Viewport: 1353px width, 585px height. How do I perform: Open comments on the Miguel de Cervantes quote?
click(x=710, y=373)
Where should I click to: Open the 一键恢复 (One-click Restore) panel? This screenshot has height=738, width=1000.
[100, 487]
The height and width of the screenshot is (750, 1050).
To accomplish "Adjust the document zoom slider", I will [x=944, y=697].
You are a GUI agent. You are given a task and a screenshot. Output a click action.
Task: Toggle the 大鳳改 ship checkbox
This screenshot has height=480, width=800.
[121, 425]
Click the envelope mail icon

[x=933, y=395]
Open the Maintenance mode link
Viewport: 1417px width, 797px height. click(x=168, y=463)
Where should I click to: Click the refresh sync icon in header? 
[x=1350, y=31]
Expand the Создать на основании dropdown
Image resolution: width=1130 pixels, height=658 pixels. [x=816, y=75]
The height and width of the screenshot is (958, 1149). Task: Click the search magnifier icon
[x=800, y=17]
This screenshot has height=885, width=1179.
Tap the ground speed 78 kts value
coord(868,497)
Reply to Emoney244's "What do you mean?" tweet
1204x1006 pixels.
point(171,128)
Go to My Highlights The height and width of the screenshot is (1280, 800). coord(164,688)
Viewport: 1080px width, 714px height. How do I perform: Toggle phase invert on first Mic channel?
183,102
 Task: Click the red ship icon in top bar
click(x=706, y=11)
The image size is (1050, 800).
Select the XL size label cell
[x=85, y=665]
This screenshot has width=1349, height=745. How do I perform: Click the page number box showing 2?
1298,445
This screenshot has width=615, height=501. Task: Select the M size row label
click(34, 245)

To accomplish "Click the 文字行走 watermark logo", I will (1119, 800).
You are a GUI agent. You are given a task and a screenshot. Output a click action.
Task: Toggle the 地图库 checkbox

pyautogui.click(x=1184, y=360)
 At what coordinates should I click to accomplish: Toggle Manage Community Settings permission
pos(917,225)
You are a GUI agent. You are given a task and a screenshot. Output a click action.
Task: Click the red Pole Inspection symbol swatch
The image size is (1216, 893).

══════════════════════════════

Whatever the entries say, repeat all of them exactly.

Viewport: 1353px width, 585px height. How do I perform: Open comments on the Miguel de Cervantes quote?
click(x=710, y=373)
Where should I click to: Open the 一键恢复 (One-click Restore) panel? This screenshot has height=738, width=1000.
[100, 487]
The height and width of the screenshot is (750, 1050).
To accomplish "Adjust the document zoom slider", I will [x=944, y=697].
You are a GUI agent. You are given a task and a screenshot. Output a click action.
Task: Toggle the 大鳳改 ship checkbox
This screenshot has height=480, width=800.
[121, 425]
Click the envelope mail icon

[x=933, y=395]
Open the Maintenance mode link
Viewport: 1417px width, 797px height. click(x=168, y=463)
Where should I click to: Click the refresh sync icon in header? 
[x=1350, y=31]
Expand the Создать на основании dropdown
Image resolution: width=1130 pixels, height=658 pixels. [x=816, y=75]
The height and width of the screenshot is (958, 1149). Task: Click the search magnifier icon
[x=800, y=17]
This screenshot has height=885, width=1179.
Tap the ground speed 78 kts value
coord(868,497)
Reply to Emoney244's "What do you mean?" tweet
1204x1006 pixels.
point(171,128)
Go to My Highlights The height and width of the screenshot is (1280, 800). coord(164,688)
Viewport: 1080px width, 714px height. How do I perform: Toggle phase invert on first Mic channel?
183,102
 Task: Click the red ship icon in top bar
click(x=706, y=11)
The image size is (1050, 800).
Select the XL size label cell
[x=85, y=665]
This screenshot has width=1349, height=745. How do I perform: Click the page number box showing 2?
1298,445
This screenshot has width=615, height=501. Task: Select the M size row label
click(34, 245)

To accomplish "Click the 文字行走 watermark logo", I will (1119, 800).
You are a GUI agent. You are given a task and a screenshot. Output a click action.
Task: Toggle the 地图库 checkbox

pyautogui.click(x=1184, y=360)
 At what coordinates should I click to accomplish: Toggle Manage Community Settings permission
pos(917,225)
You are a GUI agent. You are given a task and a screenshot. Output a click action.
Task: Click the red Pole Inspection symbol swatch
The image size is (1216, 893).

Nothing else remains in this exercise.